WHAT TO DO:
A. According to the dental fear abstract, how many survey responses were used in the study?
B. Say whether each statement agrees with the dental fear abstract, and quote the words that decide it. (i) The survey involved 460 South Korean middle school students. (ii) The significance level was set at 0.01. (iii) Fear levels were higher among lower-grade male students.

Journal List > J Dent Anesth Pain Med > v.17(4) > 1060551

Won, Shim, and An: The relationship between subjective oral health and dental fear in Korean adolescents

Abstract

Background

This study is aimed to evaluate the level of fear and to reduce the overall fear, thereby enabling patients to receive treatment via timely visits.

Methods

In a survey conducted by 460 South Korean middle school students, we used 453 data that faithfully responded to the survey. Multiple regression analysis was conducted to investigate the factors influencing subjective oral health and dental fear. The significance level used for statistical significance was α = 0.05.

Results

The level of fear was higher for upper grade, female students. The factors affecting dental fear were higher for gingival bleeding and dental pain. Regarding factors for dental fear affecting subjective oral health, lower fear of puncture needle and tooth removal tool resulted in higher subjective oral health.

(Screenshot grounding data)
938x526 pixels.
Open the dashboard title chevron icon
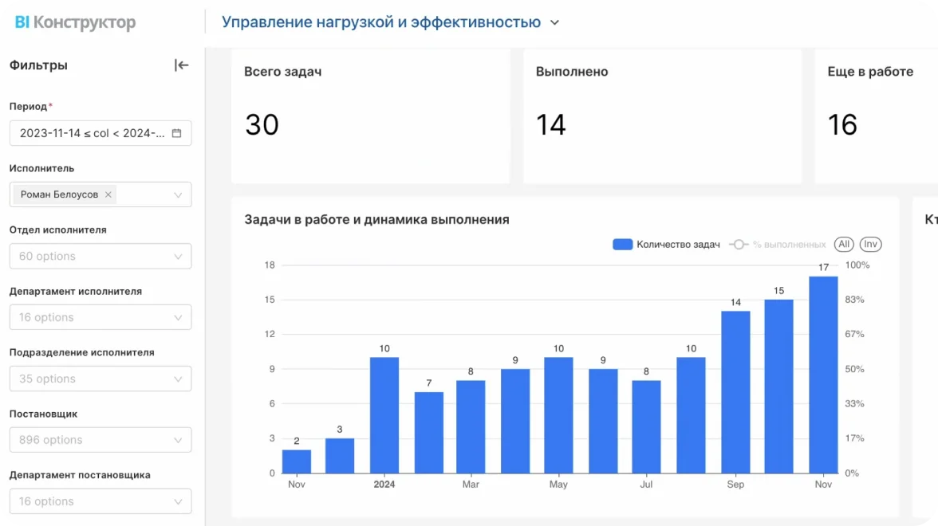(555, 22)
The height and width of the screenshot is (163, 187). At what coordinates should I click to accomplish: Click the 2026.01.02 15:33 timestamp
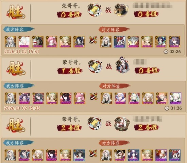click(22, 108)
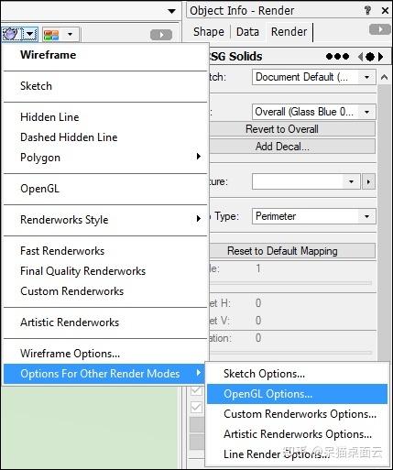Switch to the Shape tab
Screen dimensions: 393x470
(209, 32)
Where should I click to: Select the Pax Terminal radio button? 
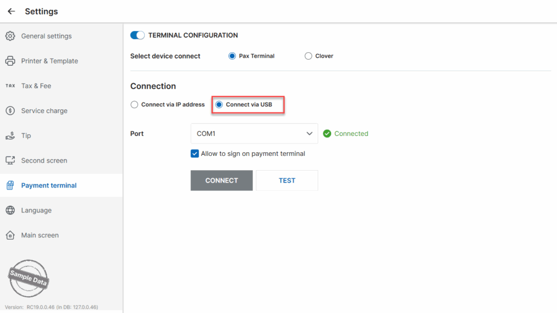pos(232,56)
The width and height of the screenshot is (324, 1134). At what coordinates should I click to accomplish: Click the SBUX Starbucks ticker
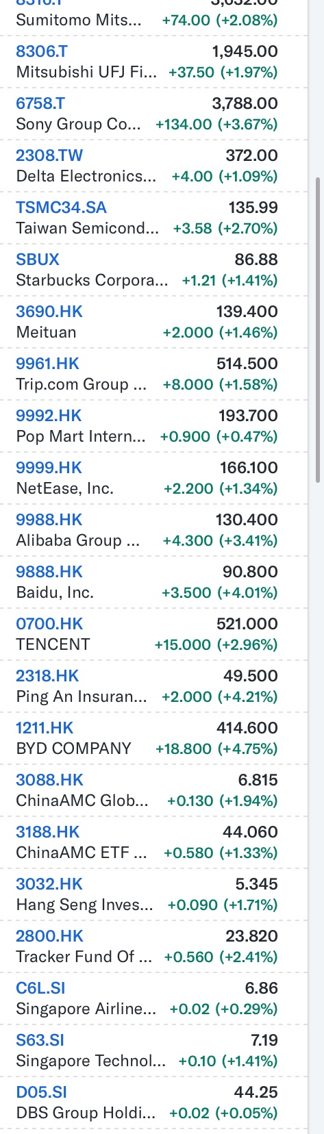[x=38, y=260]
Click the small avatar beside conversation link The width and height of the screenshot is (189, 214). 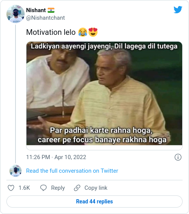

* * *

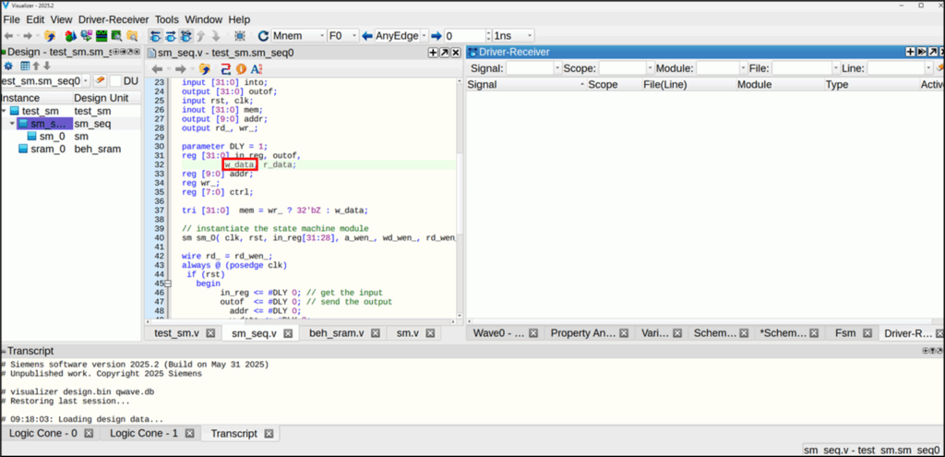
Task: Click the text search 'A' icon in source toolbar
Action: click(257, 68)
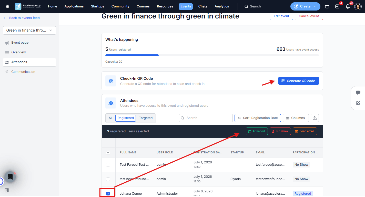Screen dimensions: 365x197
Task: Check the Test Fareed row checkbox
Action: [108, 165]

SOLUTIONS FOR EACH TASK:
A. 453

B.
(i) Yes: "In a survey conducted by 460 South Korean middle school students"
(ii) No: "The significance level used for statistical significance was α = 0.05."
(iii) No: "The level of fear was higher for upper grade, female students."